Nonce
O termo Nonce em WordPress (uma abreviação para Number once, ou número uma vez) refere-se a um token de segurança criptográfico, sensível ao tempo e à ação, fundamental para proteger seu site contra requisições maliciosas. Ele é a principal defesa do WordPress contra ataques de Cross-Site Request Forgery (CSRF).
Conceito e mecanismo de Ação
Apesar do nome “Number once”, o Nonce não é usado apenas uma vez, mas sim por um curto período de validade. Ele funciona como um hash único que prova que uma determinada requisição foi gerada pelo próprio site e não por uma fonte externa mal-intencionada.
1. Geração (criação do token):
O WordPress gera o Nonce usando a função wp_create_nonce(). Este token é o resultado de um hash que combina vários fatores de segurança, tornando-o único para a intenção, o usuário e o site:
- O ID do Usuário: Garante que o Nonce é específico para o usuário que está logado.
- Uma Ação Específica (Contexto): O Nonce é “vinculado” a uma intenção clara (ex:
delete-post,save-settings). Isso impede que um Nonce criado para uma ação seja usado em outra. - O Período de Tempo (Tick): Um valor que muda a cada 12 horas. Este fator garante que o Nonce tenha uma vida útil curta, geralmente 24 horas no total, tornando-o inútil após esse período.
- Chaves de Segurança Secretas: O $SALT$ e $KEY$ únicos definidos no seu arquivo
wp-config.php, tornando o hash impossível de ser replicado por um atacante externo.
O resultado é um hash que atua como um “bilhete de segurança” para a ação.
2. Implementação e distribuição:
O Nonce é injetado no código-fonte onde a ação é esperada para ser enviado junto com a requisição:
- Em formulários: É embutido como um campo oculto (ex:
<input type="hidden" name="_wpnonce" value="...">). - Em URLs: É anexado como um parâmetro de consulta (
?_wpnonce=...) para links que disparam ações importantes, como exclusão de itens ou redefinição de senhas.
3. Verificação (validação da requisição):
Quando o usuário executa a ação e envia a requisição, o WordPress usa a função wp_verify_nonce() para validar o token. Essa verificação tem dois objetivos principais:
- Correspondência: O Nonce enviado corresponde ao Nonce que o WordPress esperava para aquela combinação de usuário, ação e período de tempo.
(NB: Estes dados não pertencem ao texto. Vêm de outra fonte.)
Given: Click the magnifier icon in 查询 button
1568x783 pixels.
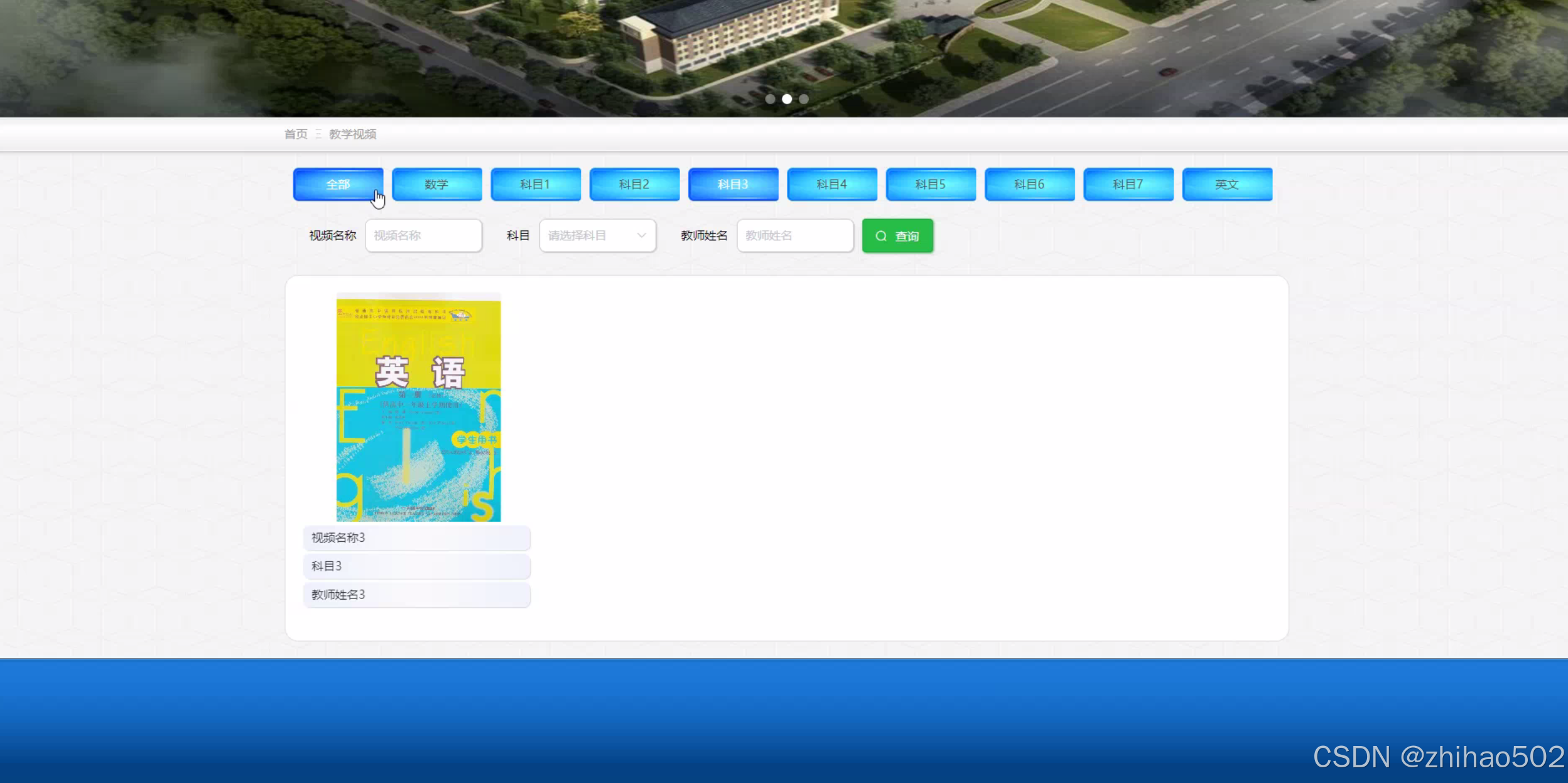Looking at the screenshot, I should pyautogui.click(x=881, y=236).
- Validade temporal: O Nonce não expirou (ou seja, ainda está dentro do prazo máximo de 24 horas a partir do seu tick de geração).
Se a verificação falhar, o WordPress interrompe o processo e geralmente exibe uma mensagem de “Você não tem permissão para fazer isso”, protegendo o site.
Proteção contra CSRF
O principal ataque evitado pelo Nonce é o Cross-Site Request Forgery (CSRF), onde um atacante tenta enganar um usuário logado (ex: um administrador) a enviar uma requisição forçada e maliciosa para o site WordPress dele sem o seu conhecimento.
Sem o Nonce, um link como meu-site.com/wp-admin/post.php?action=delete&post=10 seria executado pelo WordPress, pois a requisição viria de um usuário autenticado.
Com o Nonce, o link exigiria um token válido anexado (?_wpnonce=[hash]). Como o site malicioso não tem acesso às chaves secretas do site nem ao hash de tempo específico, ele não pode gerar um Nonce válido. A requisição forçada falhará na verificação, e a ação será bloqueada, garantindo que apenas ações intencionais e válidas sejam executadas.